# Task goal
The result is the exact lines from the one containing "Task: Switch to the Activos probatorios tab" through the final line of the entries; leave out the pictures.

Records drawn from a dataset:
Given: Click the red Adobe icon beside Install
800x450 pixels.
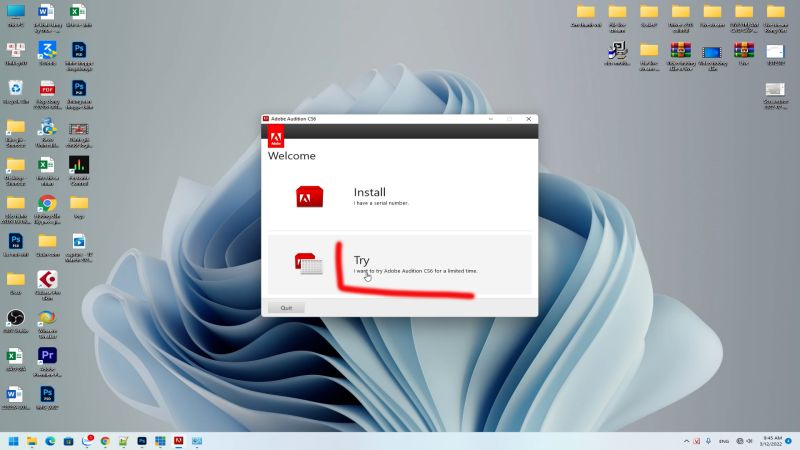Looking at the screenshot, I should pyautogui.click(x=309, y=197).
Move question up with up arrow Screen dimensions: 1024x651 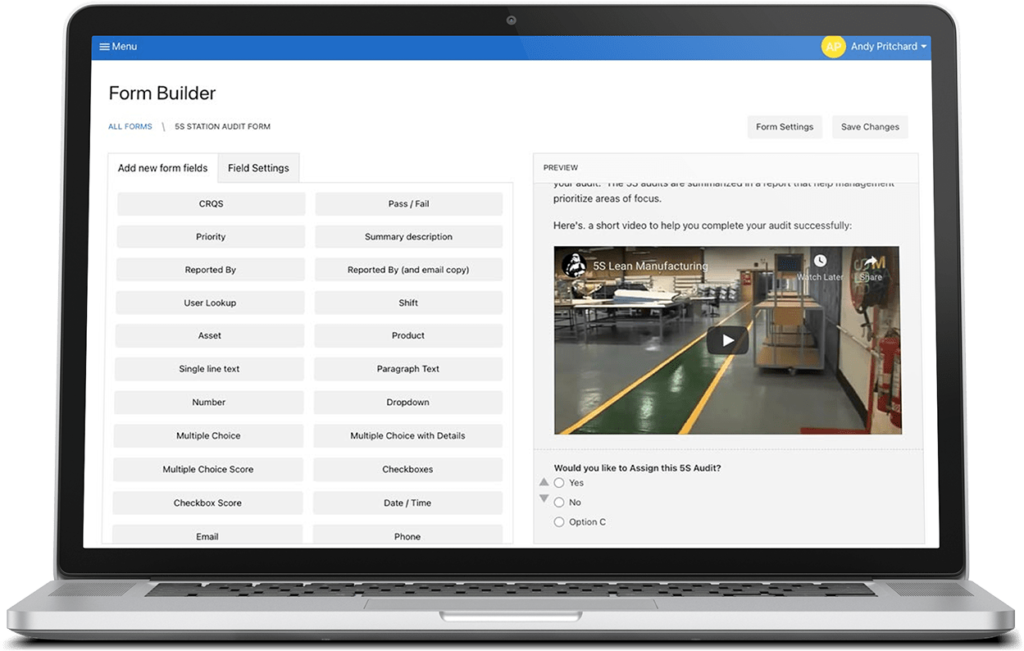(544, 482)
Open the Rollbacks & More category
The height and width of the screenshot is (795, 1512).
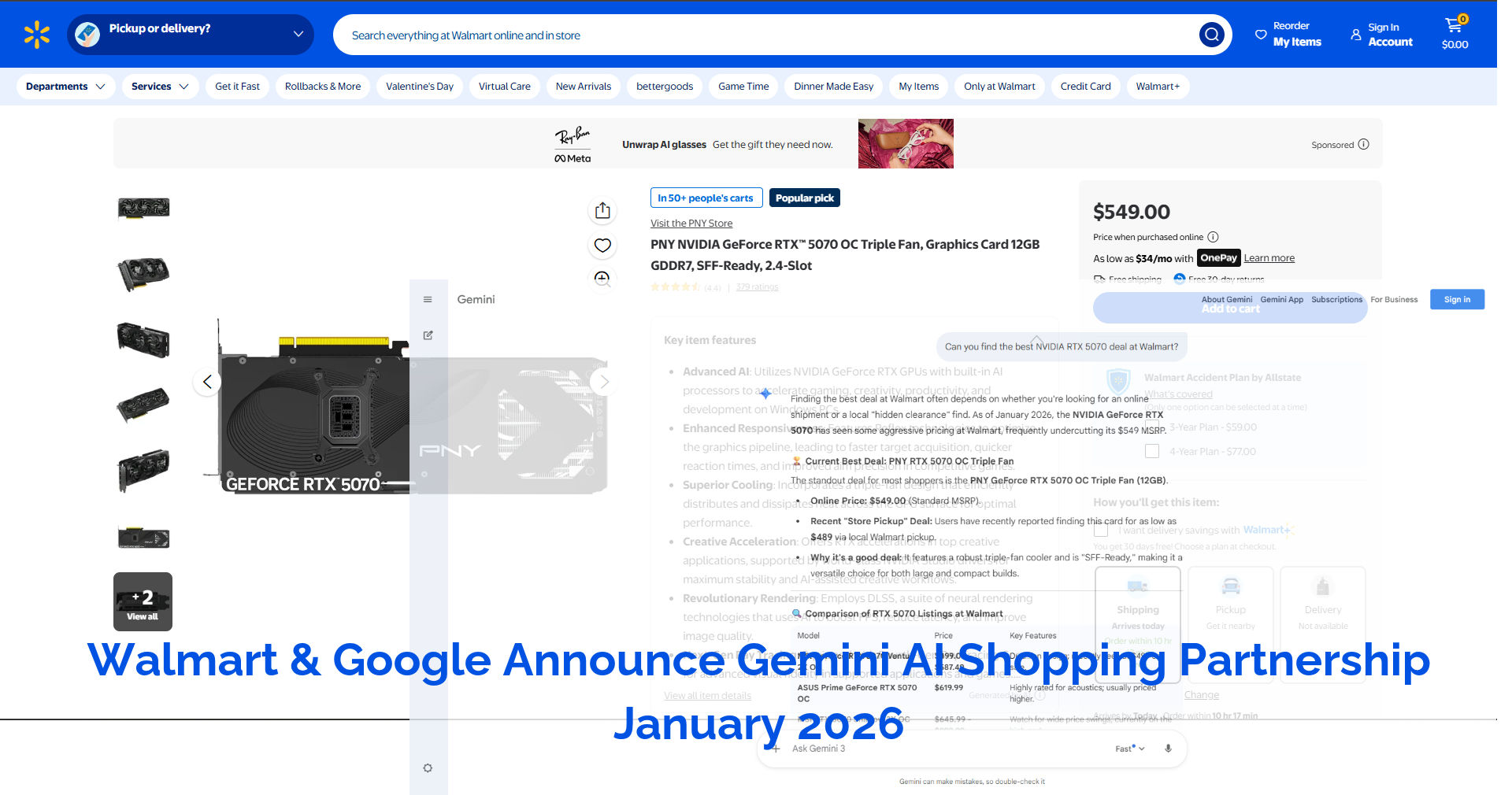323,87
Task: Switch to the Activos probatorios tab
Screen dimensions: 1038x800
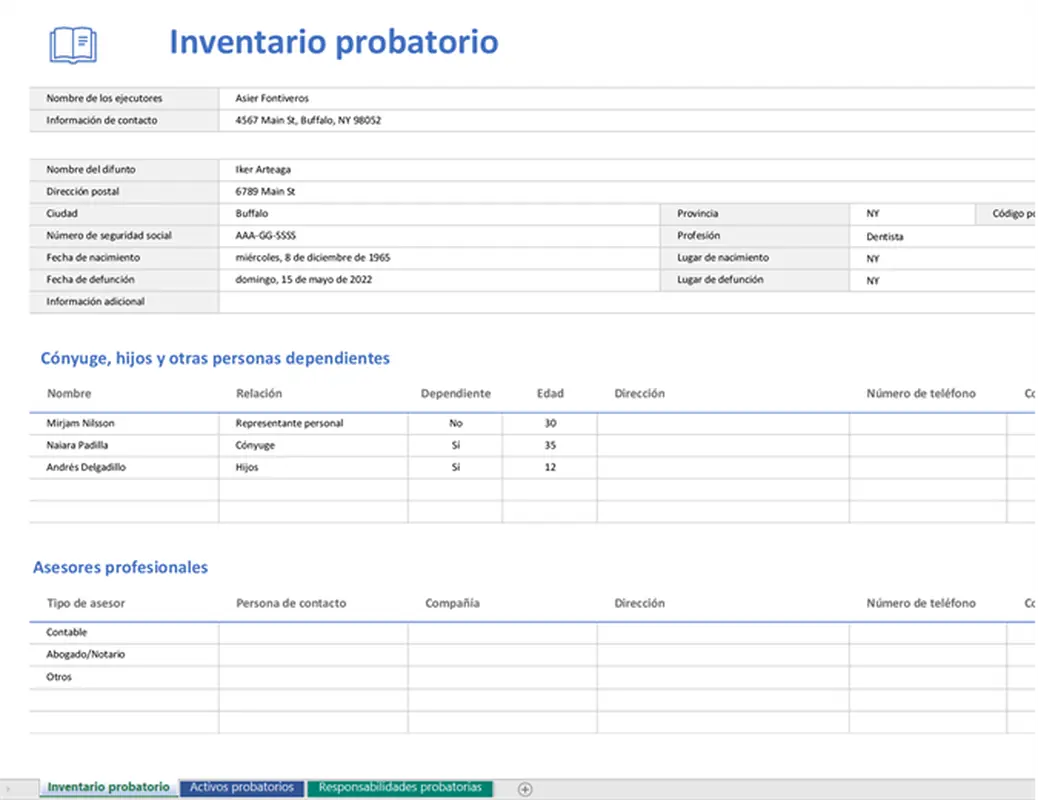Action: tap(242, 788)
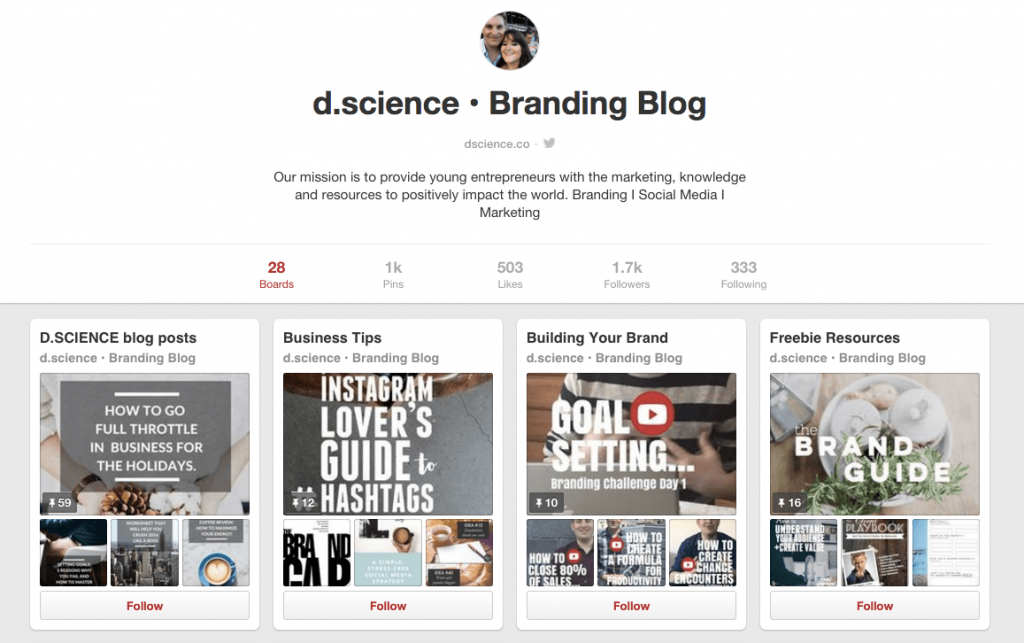Click the pin count badge showing 16
This screenshot has height=643, width=1024.
[790, 503]
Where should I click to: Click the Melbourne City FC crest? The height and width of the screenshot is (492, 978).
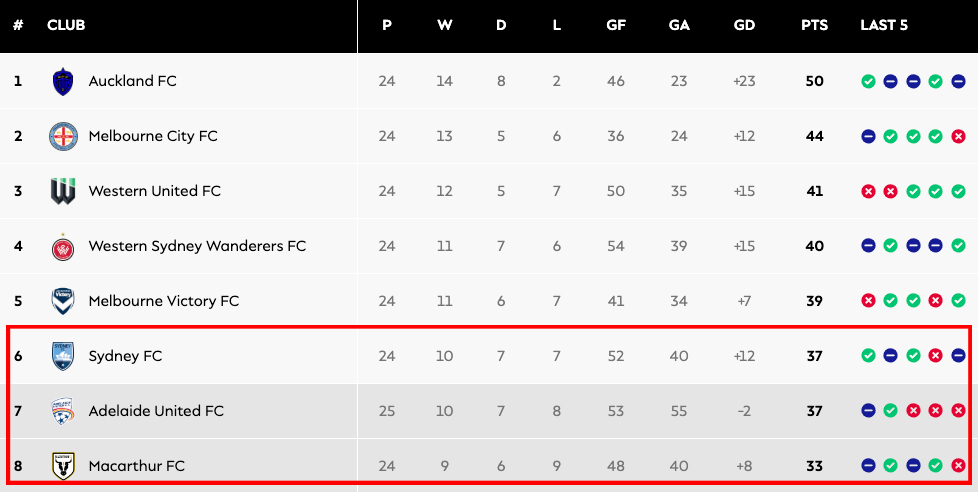pyautogui.click(x=63, y=136)
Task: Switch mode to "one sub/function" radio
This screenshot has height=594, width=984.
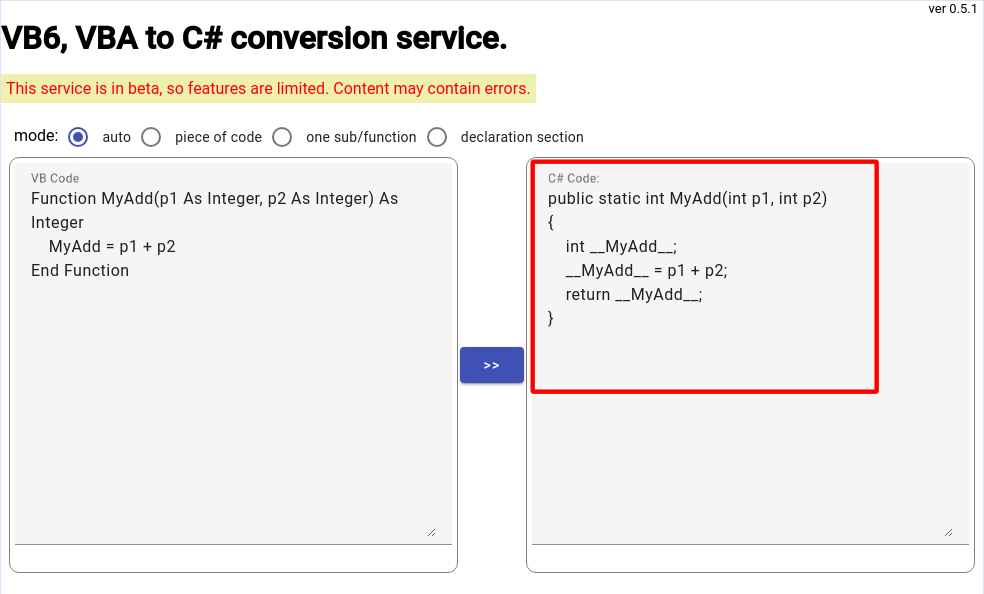Action: point(282,137)
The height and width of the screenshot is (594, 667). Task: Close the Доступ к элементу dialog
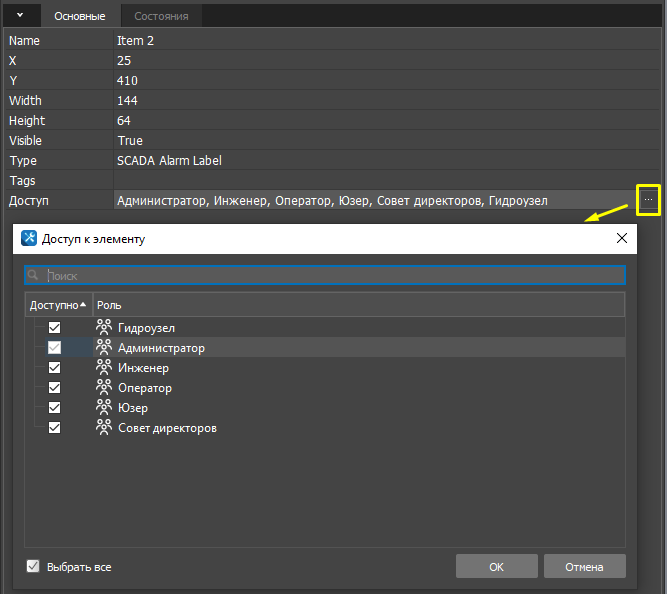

# Task answer
Task: Switch to the Activos probatorios tab
Screen dimensions: 1038x800
Action: tap(242, 788)
Click the pin count badge showing 16
This screenshot has height=643, width=1024.
[790, 503]
Where should I click to: Click the Melbourne City FC crest? The height and width of the screenshot is (492, 978).
pyautogui.click(x=63, y=136)
Task: Switch mode to "one sub/function" radio
This screenshot has height=594, width=984.
Action: point(282,137)
The height and width of the screenshot is (594, 667). Task: Close the Доступ к элементу dialog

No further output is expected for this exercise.